The trickiest part of building a loft room is determining the best place for and installing the staircase to access the new space in your loft. Apart from that, most proficient DIY enthusiasts will be able to tackle the work with relative ease.
Check before Starting any Work on your Loft
Whilst local planning and building regulations may apply, generally speaking providing your loft room conversion does not extend outside of the existing buildings structure, you will be able to carry out the conversion with few problems. However, you should check on this before starting any work and pay particular attention to any fire or safety advice in your choice of materials to use or the design of your loft room.
Some Basic Concepts
Measure the space you’ve got to work in and then decide on the dimensions of the loft room you want to build. Whilst the size and shape of any loft room you decide to build will depend on the space you have to work with; generally speaking you need to have at least 40 square feet of space that an adult can stand up in, if you want to create a room that will add real value to your property.
The design for your loft room can, of course, extend into lower areas of the loft that can be used to accommodate furniture or some other storage system. Having established the design of the room you should build an outer frame with strong timbers, for any long sections in the loft you should also use joint braces as required. An inner framework can then be added which is packed with an insulating material.
At this point you should at least think where you want any electrical fittings and how they’re going to be fixed to the inner surfaces of the room. You can then fit the floor, a tong and groove wooden floor would look great or you could lay sheets of MDF or plywood and cover them with another material. The walls and ceiling can be similarly treated.
You could use plasterboard, wood or some other cladding material; entirely dependant on the ‘look’ you’re trying to create. Don’t forget, before finishing the floor, walls and ceilings; make sure the electric cables are in the correct positions for their sockets.
Accessing your New Loft Room Conversion
Again dependant on the space you have available fitting a staircase to the new loft room can be difficult. The use of a ladder system is not acceptable as an alternative to a staircase. In very limited spaces, especially if the opening into the loft can’t be moved, spiral staircases are very popular and common.
However, a point to consider here is that a spiral staircase might be great for people in some age groups but for the very young and elderly they can be entirely unsuitable.

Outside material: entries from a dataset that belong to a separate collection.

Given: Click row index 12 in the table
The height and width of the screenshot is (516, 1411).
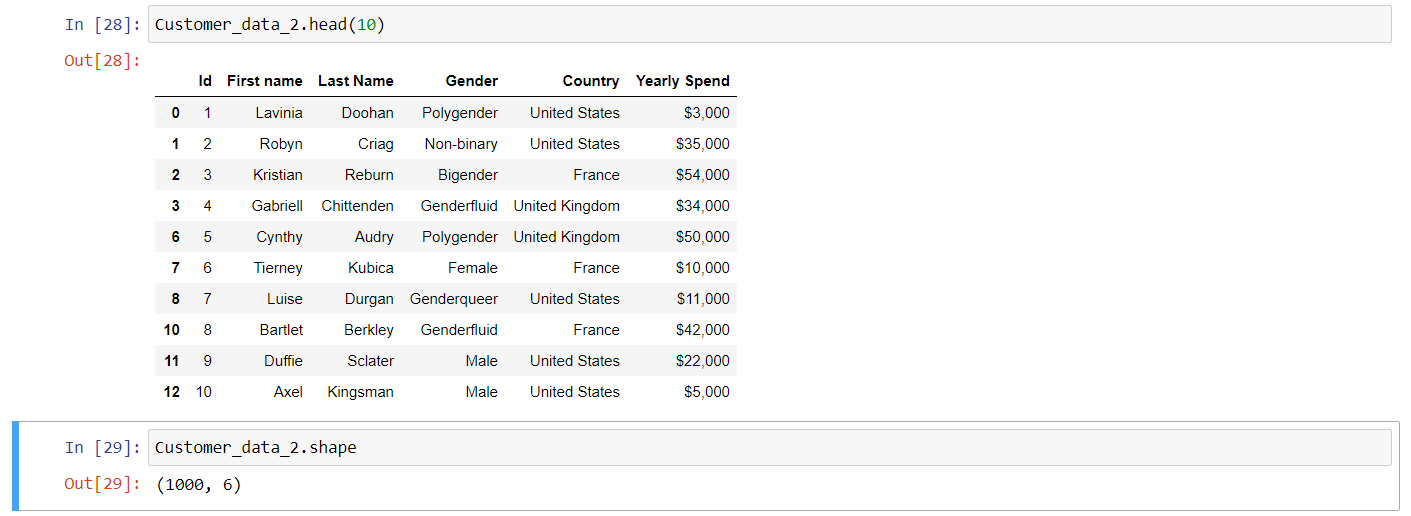Looking at the screenshot, I should [x=172, y=392].
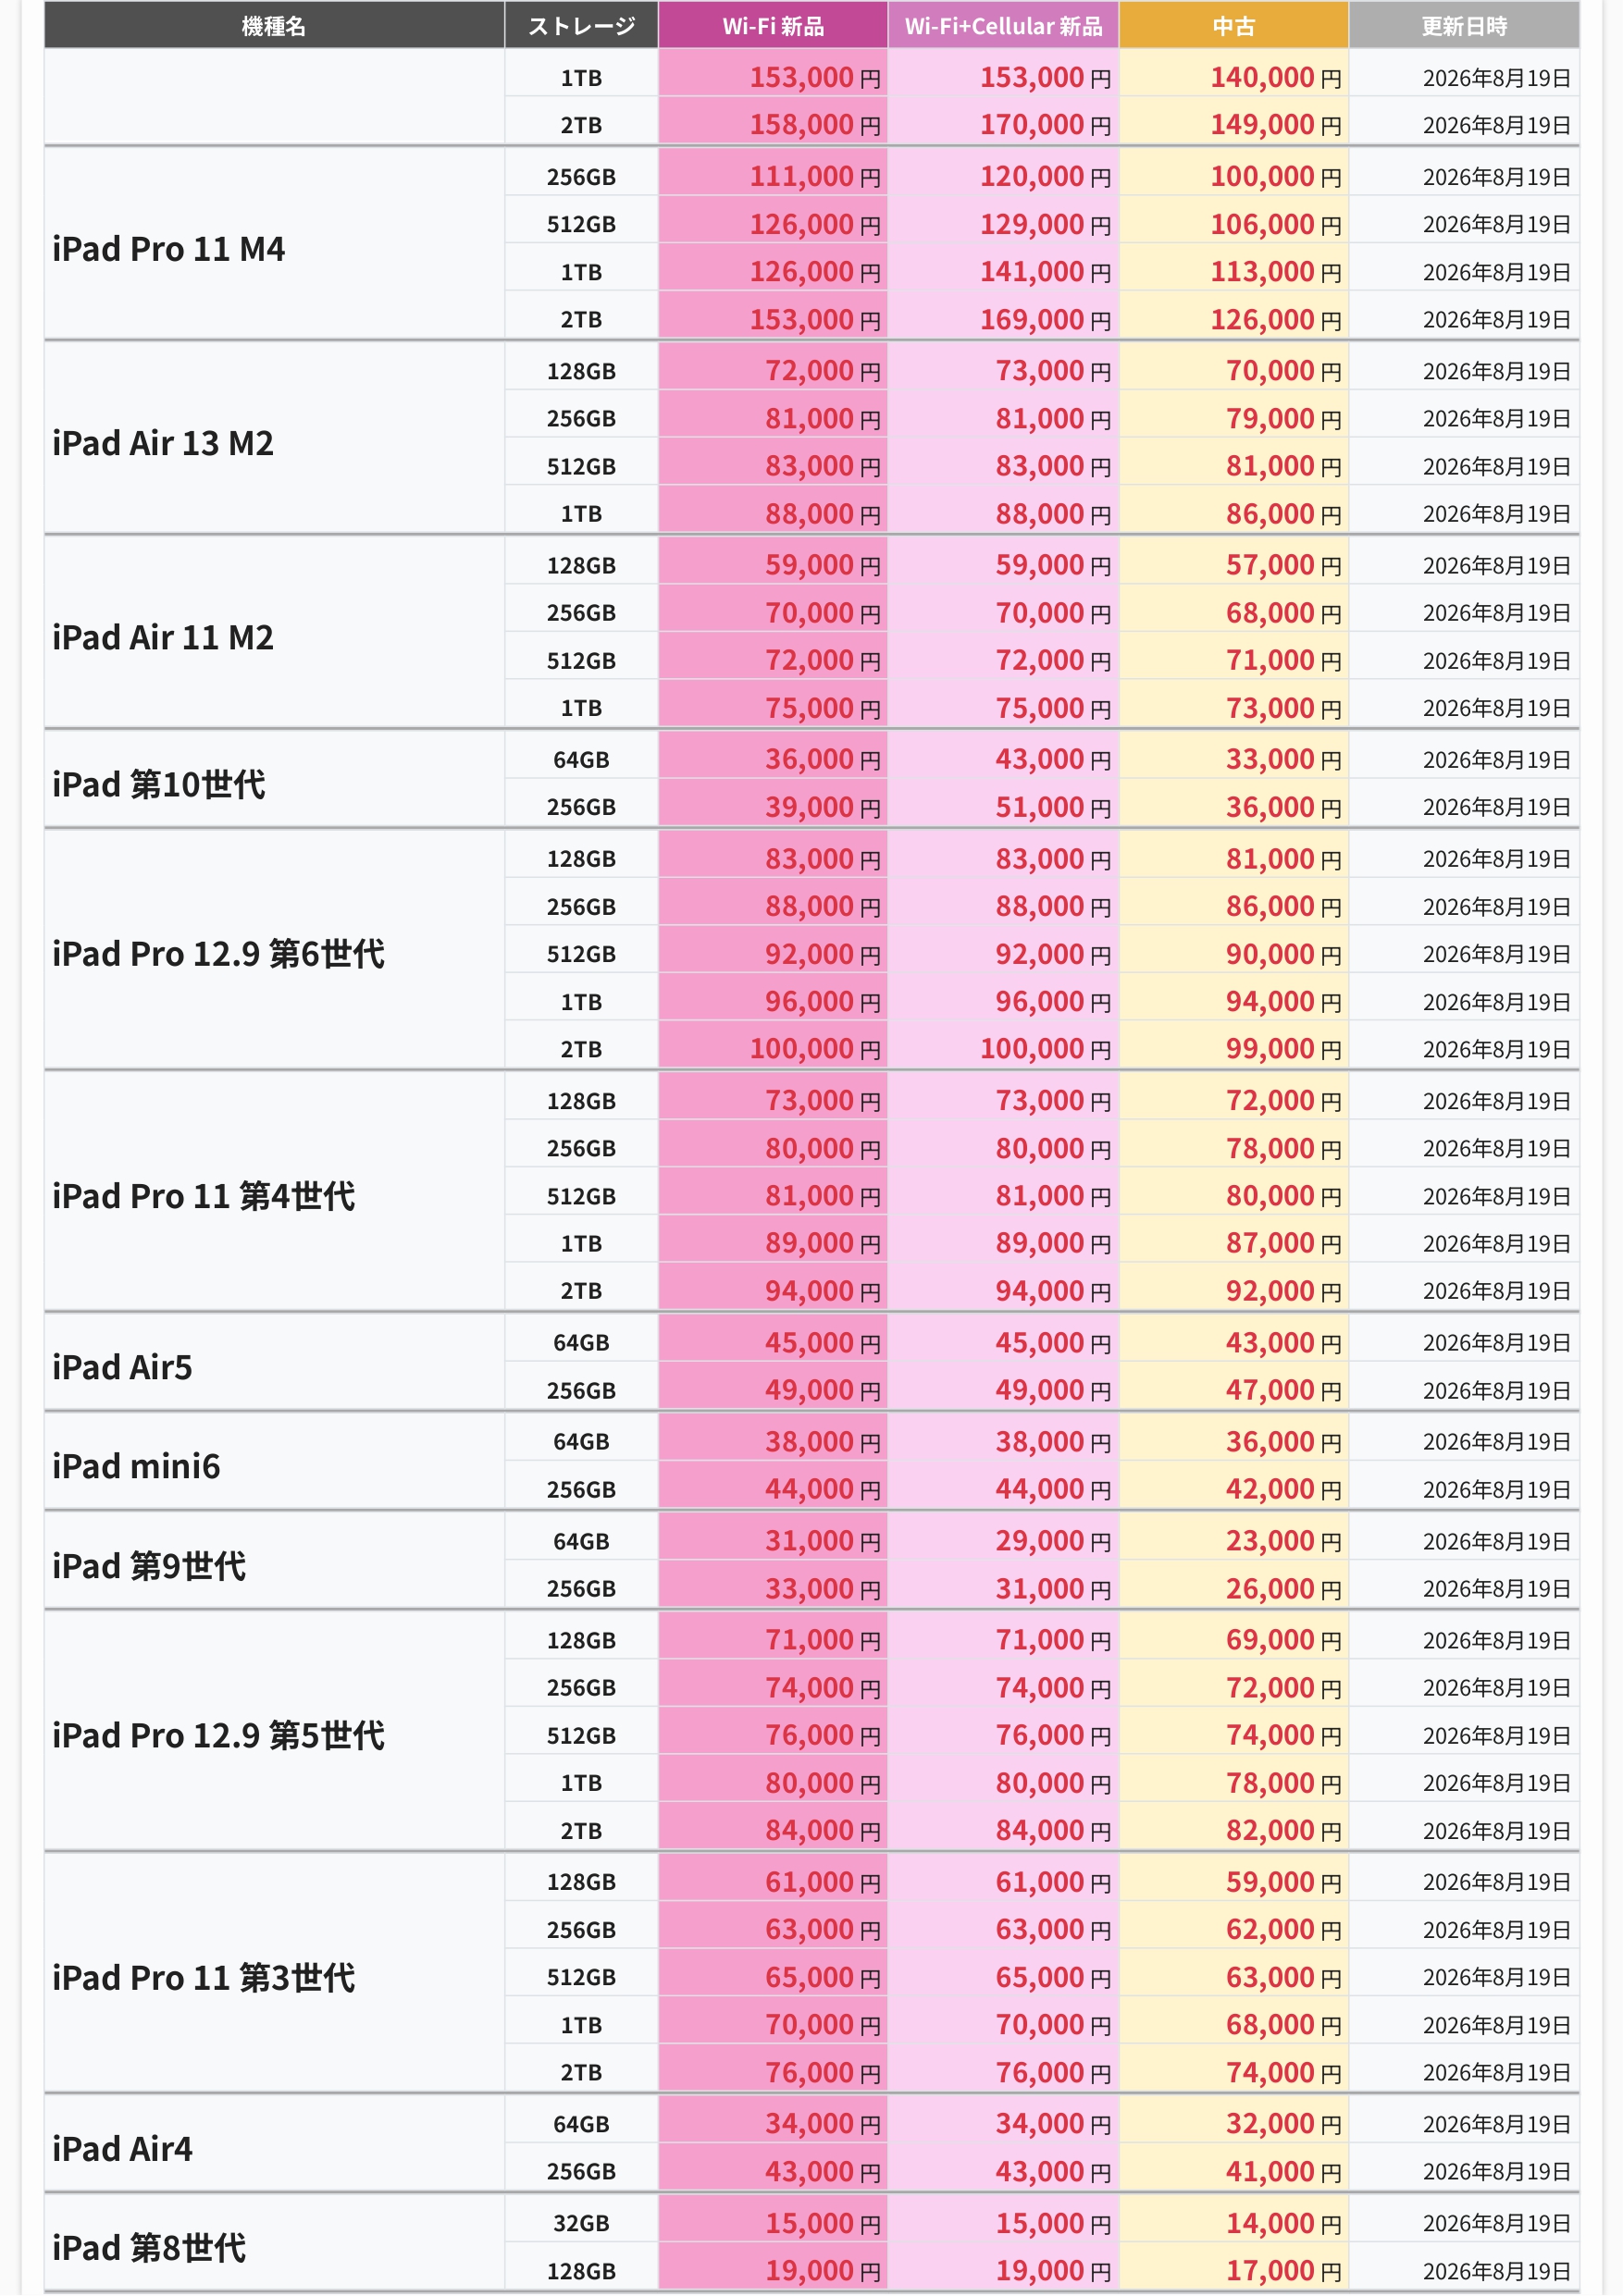Click the 機種名 column header
The image size is (1623, 2296).
tap(274, 26)
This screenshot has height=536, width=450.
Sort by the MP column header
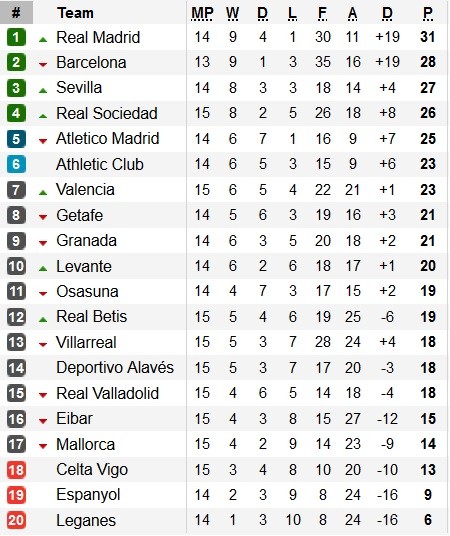click(x=202, y=13)
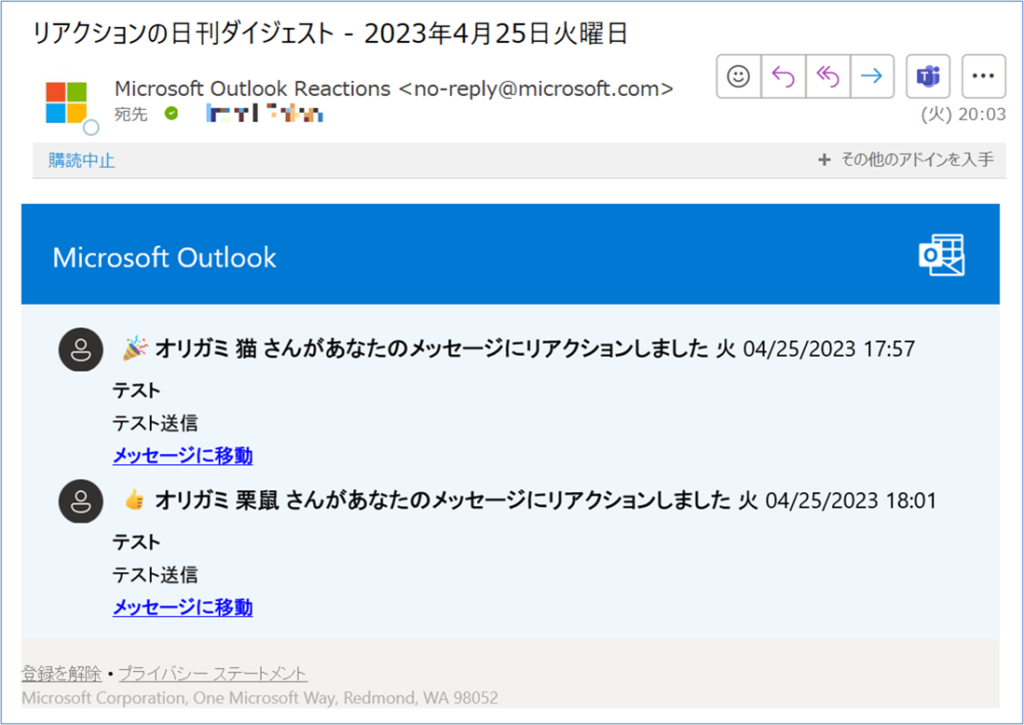Click the sender name Microsoft Outlook Reactions

tap(252, 89)
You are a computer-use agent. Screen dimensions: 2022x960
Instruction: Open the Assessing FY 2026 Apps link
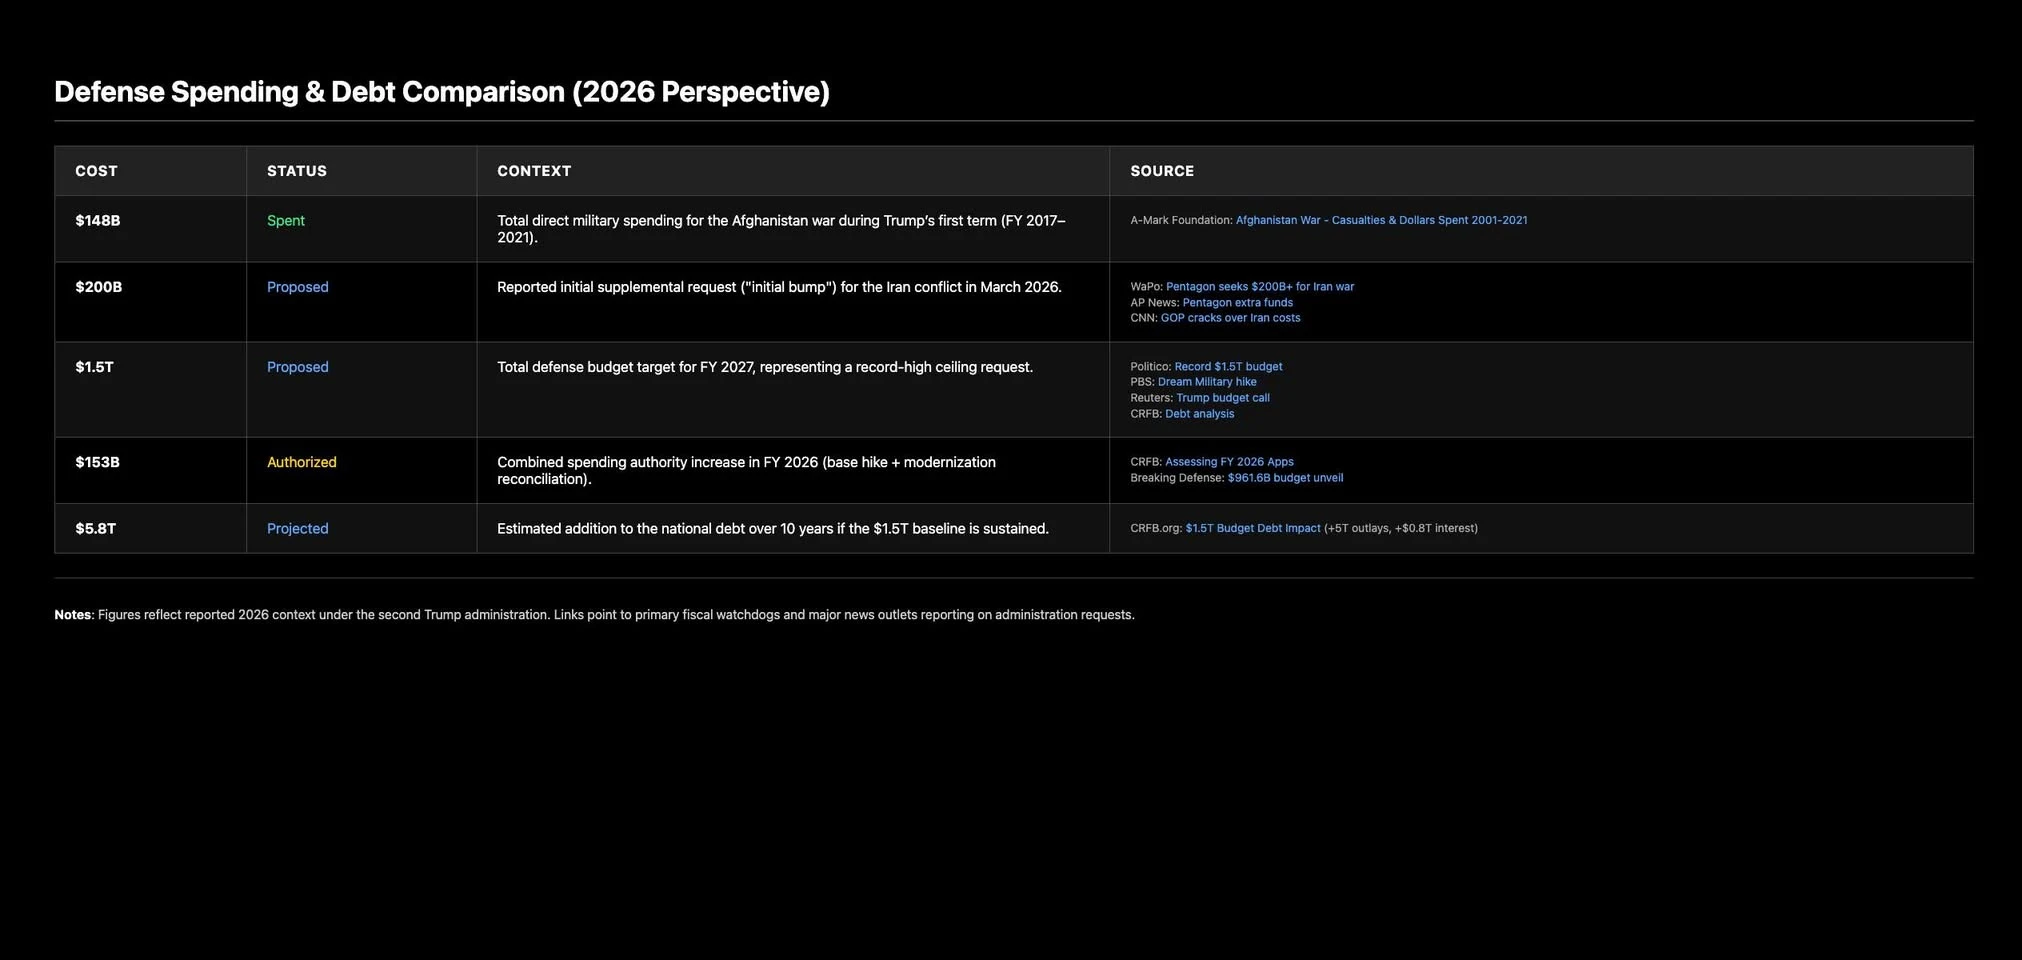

Also, installing a spiral staircase might affect the value of your loft room.
Generally, in a house a staircase has a slope of about 35 degrees and would certainly not exceed 55 degrees. So, you should be careful to check that any staircase you do fit isn’t too steep.
If you have the room then fitting a conventional staircase is to be recommended. There is plenty of advice and help available on building a staircase, most of which is concerned with measuring and cutting the staircase stringers.